Что касается нашего гордого красавца танка, то от него не осталось ничего, кроме груды закопченной стали.

Курляндия – тыл

Время, проведенное в тыловых подразделениях, лишь предположительно должно было ограничиться несколькими днями, но судьба снова распорядилась по-своему. На этот раз с другой стороны, так сказать с самого высокого наблюдательного пункта. Гауптфельдфебель Шумахер отправил меня и еще нескольких моих товарищей похоронить бойца из нашей роты, умершего на главном эвакуационном пункте.
На следующий день, когда мы вернулись, выбрав тот же самый маршрут, чтобы установить крест на могиле погибшего, случилась эта неприятная история. Мы шли по тропинке. В левой руке я держал трость. Скверная привычка, которая была почти всеобщей, как мне кажется, укоренилась еще в дни Первой мировой войны. Я сжимал в зубах курительную трубку. Тропинка неожиданно свернула в сторону, и передо мной вдруг вырос автомобиль-вездеход. По вымпелу на крыле машины мы поняли, что он принадлежит какому-то высокому начальству, и сразу сообразили, как следует себя вести.
В следующую секунду в нашем внешнем виде все стремительно изменилось. На моей голове уже не было пилотки, и волосы растрепались на ветру. В одной руке по-прежнему была трость. Другой я вынул трубку изо рта и повернулся лицом к автомобилю.

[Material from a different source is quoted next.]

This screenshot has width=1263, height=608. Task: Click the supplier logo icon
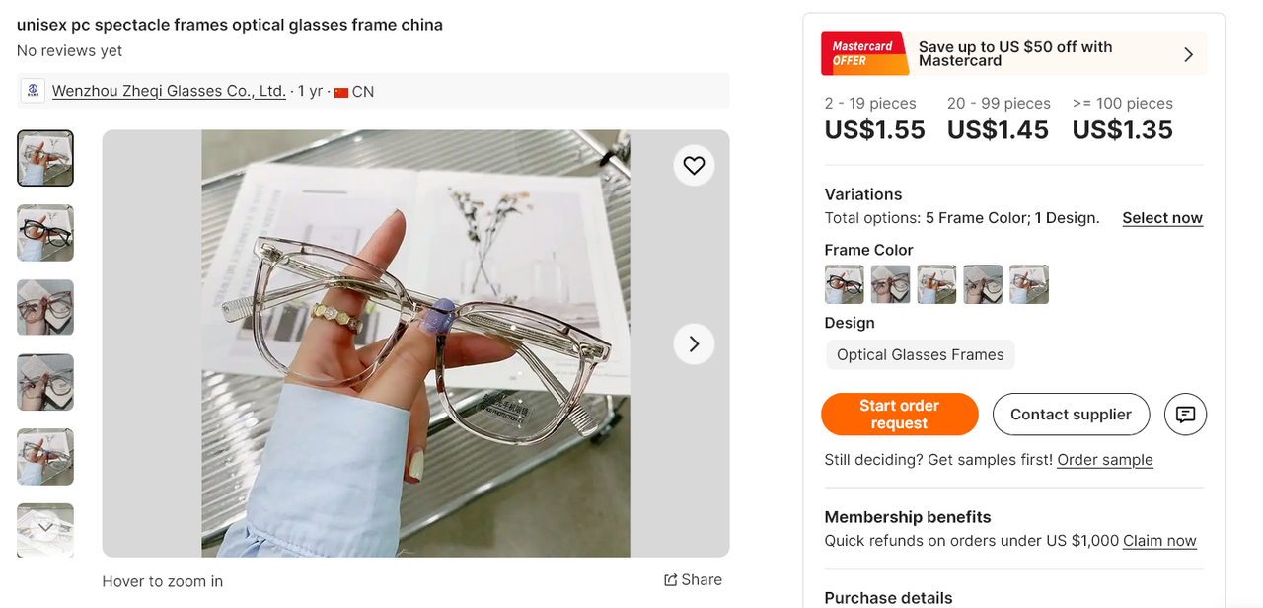(34, 91)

С правого сиденья вездехода поднялся какой-то генерал, сразу давший выход своему гневу:
– Куда идете?.. Кто? Откуда? Из какой части?.. Покажите солдатскую книжку! Отвечайте же!
После этого осыпавшего меня града вопросов я не смог ответить ни на один из них. Однако я коротко сообщил суть нашей боевой задачи:
– Часть: 35-й полк 4-й танковой дивизии.
– Так, так… узнаешь меня?
– Никак нет, герр генерал!
– Что ты сказал? Я не генерал, я генерал-полковник!
Он обратился ко мне на «ты», более доверительно, но в то же время более неистово.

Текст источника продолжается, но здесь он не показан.